Editorial

A contra-reforma da habitação

O Governo, afinal, gosta de reformas. Mas daquelas que imobilizam, uma contra-reforma tão popular como populista.

O primeiro-ministro anunciou uma reforma no setor da habitação e, confirma-se, mais valia que não o tivesse feito. Os objetivos serão bondosos (vamos acreditar nisso), mas as propostas são, essencialmente, uma mistura entre a tentativa de regressar a um certo condicionamento do mercado imobiliário, medidas que podem revelar-se totalmente contraproducentes para os segmentos que o governo quer proteger e incentivos fiscais que não vão convencer ninguém. Reforma? Sim, daquelas que imobilizam.

Em primeiro lugar, o governo conseguiu pôr no léxico popular a ideia dos inquilinos precários na habitação, uma fórmula política simples e eficaz de mostrar que este é um governo que se preocupa com os mais desfavorecidos. Já tinha sido assim com os trabalhadores precários, agora com os inquilinos precários, como se os proprietários fossem os maus da fita por defenderem os seus interesses. Fica em causa o direito de propriedade privada, a liberdade de uso, mas o que vale isso em comparação com uns votos? E assim se justifica uma reforma, ou melhor, uma contra-reforma, daquelas que, como noutras áreas, tenta reverter o que de bom foi feito, em vez de tentar corrigir os efeitos não previsíveis do que permitiu uma dinâmica única no mercado, excecionalmente positiva, mas com danos colaterais que é necessário ultrapassar.

As medidas para o mercado habitacional – anunciadas pelo próprio primeiro-ministro – tentam impactar sobretudo o lado da procura de casas, quando deveriam incidir em acelerar a oferta de casas no mercado, precisamente para estabilizar os preços. Mas este modelo de intervenção, sabe-se, demora tempo, não produz efeitos imediatos, desde logo eleitorais. É por isso que o Governo segue o outro caminho, aquele que lhe permite falar a um eleitorado que, hoje, está sob pressão. Não por causa das mudanças da lei de Cristas, ou não apenas por isso, mas por uma coisa que o próprio governo todos os dias salienta e vende como mérito seu, o sucesso de Portugal no turismo. Este é apenas um dos paradoxos do plano.

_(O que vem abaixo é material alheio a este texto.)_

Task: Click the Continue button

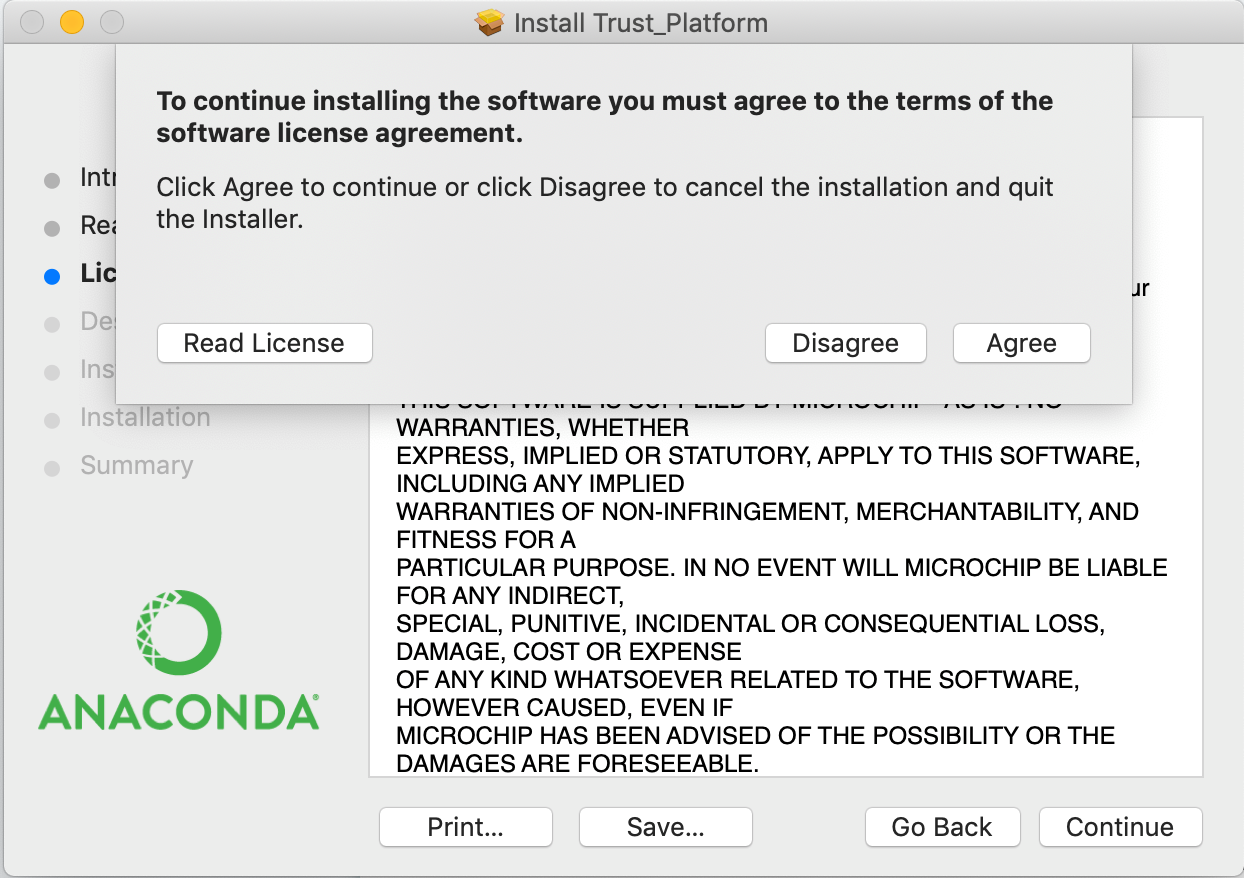Action: click(1119, 827)
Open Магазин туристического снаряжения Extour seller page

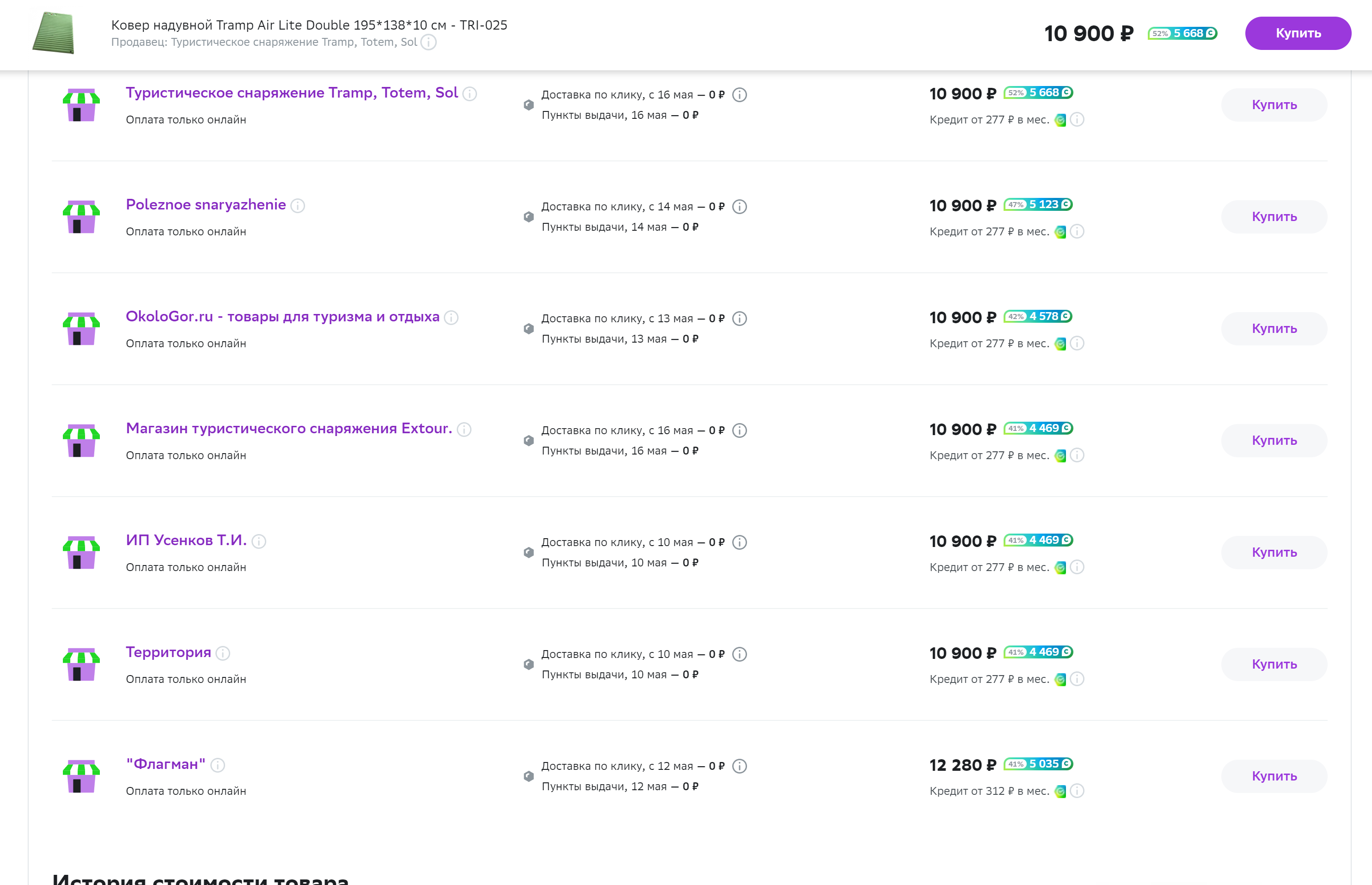click(288, 428)
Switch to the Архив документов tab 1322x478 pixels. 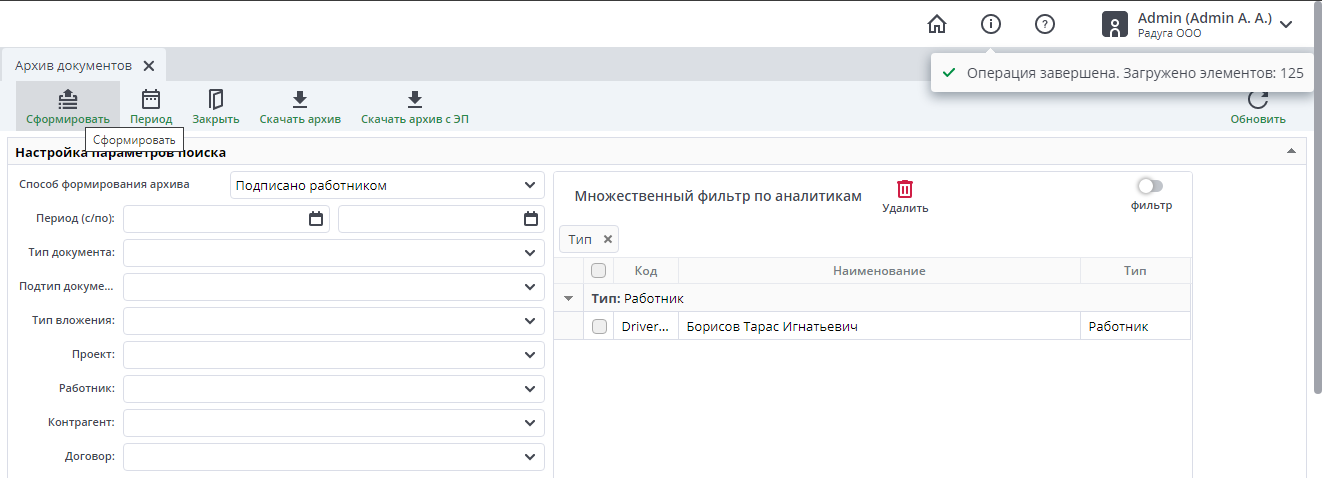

Vale, aqui, a pena citar um artigo recente de Vera Gouveia Barros no ECO. “O Monopólio a recuperar o sentido”.

Talvez a única medida apresentada do lado da oferta seja a redução do imposto liberatório sobre as rendas associadas a contratos de longo prazo, mas o historial de instabilidade política associado à ambição limitada nesse corte permitem antecipar que não será por aqui que haverá mais casas disponíveis para arrendamento no mercado. E, sem isso, os preços não vão baixar, nem sequer estabilizar. Quem acredita que nos próximos dez anos um qualquer governo, inclusive este que está agora em funções, não mudará a lei, e as condições fiscais agora seguidas?

Depois, há duas linhas de intervenção, qual delas a pior. A manutenção dos contratos congelados por mais uns quantos anos, por um lado, e a proteção dos inquilinos com mais de 65 anos. Se na primeira dispenso-me de identificar os seus malefícios, foi aliás, por medidas como esta que chegámos até aqui, a segunda é pior, e é pior para os próprios inquilinos que agora o governo tenta proteger.

Desde logo, não haverá contratos no mercado ‘a preços de mercado’ para os inquilinos com mais de 60 anos ou com a duração superior a cinco anos. Qual será o proprietário que vai arriscar não poder usar um bem que é seu, sua propriedade, porque o Estado garante um contrato vitalício aos que têm mais de 65 anos? Isto é tão óbvio que chega a ser chocante a ideia agora apresentada. Do mal, o menos, as rendas para quem já tem 65 anos poderão ser atualizadas e o Estado suportará a diferença, não fazendo dos proprietários um ‘estado social forçado’. O Estado pode e deve apoiar os mais desfavorecidos, com direito a uma habitação digna, mas deve fazê-lo sem põr em causa a propriedade individual, e os direitos dos senhorios.

Tudo somado, a contra-reforma é curta onde deveria ser ambiciosa e tenta resolver os problemas da procura quando deveria estar centrada na oferta. Assim, não vai resolver nenhum problema e só arrisca agravar os que já hoje existem.